WHAT YOU ARE ASKED TO DO: Please tally the lines below that contain the word "June" and reply with the total alone.

Stored items
================

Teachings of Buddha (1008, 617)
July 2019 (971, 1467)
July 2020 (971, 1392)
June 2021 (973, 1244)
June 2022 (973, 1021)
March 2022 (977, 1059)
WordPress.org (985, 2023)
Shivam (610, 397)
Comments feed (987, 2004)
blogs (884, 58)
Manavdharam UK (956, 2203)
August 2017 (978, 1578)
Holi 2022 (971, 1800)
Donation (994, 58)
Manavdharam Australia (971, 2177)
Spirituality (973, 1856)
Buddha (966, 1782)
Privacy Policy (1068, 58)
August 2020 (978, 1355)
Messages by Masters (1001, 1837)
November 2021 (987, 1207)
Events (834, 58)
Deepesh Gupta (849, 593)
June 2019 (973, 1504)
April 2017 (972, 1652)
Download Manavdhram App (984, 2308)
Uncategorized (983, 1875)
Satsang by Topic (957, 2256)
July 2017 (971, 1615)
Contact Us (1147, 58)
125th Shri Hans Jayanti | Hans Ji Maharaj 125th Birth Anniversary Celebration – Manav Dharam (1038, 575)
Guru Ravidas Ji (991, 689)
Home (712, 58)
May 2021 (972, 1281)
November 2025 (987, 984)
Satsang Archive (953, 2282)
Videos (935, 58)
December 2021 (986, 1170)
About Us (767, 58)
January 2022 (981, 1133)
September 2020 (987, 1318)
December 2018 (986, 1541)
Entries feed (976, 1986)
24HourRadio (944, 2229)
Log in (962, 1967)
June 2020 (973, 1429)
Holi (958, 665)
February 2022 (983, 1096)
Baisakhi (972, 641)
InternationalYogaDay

================

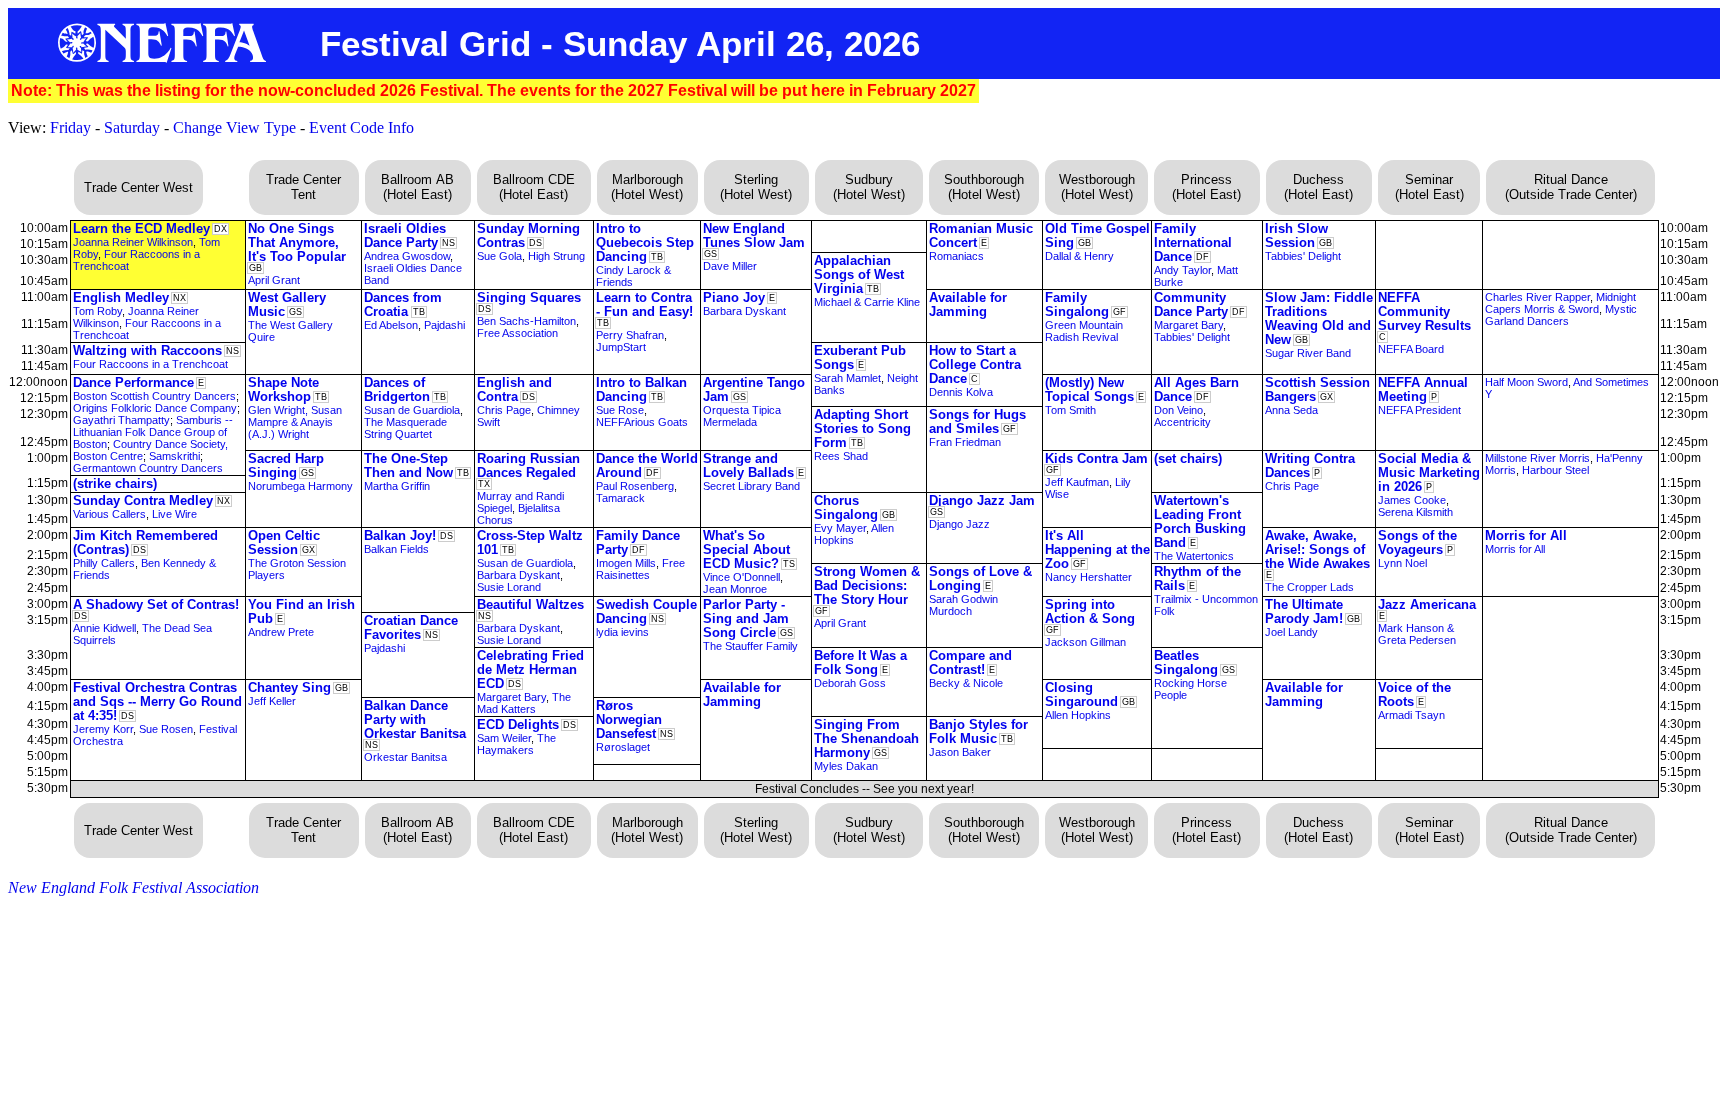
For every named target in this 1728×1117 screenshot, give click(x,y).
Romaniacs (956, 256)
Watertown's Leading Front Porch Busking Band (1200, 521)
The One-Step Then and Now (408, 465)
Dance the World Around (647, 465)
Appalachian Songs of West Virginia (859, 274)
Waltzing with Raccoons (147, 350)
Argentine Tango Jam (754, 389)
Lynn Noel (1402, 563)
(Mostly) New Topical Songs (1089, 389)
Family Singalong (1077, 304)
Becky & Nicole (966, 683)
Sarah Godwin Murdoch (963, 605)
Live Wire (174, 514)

================

EXERCISE RESPONSE: 4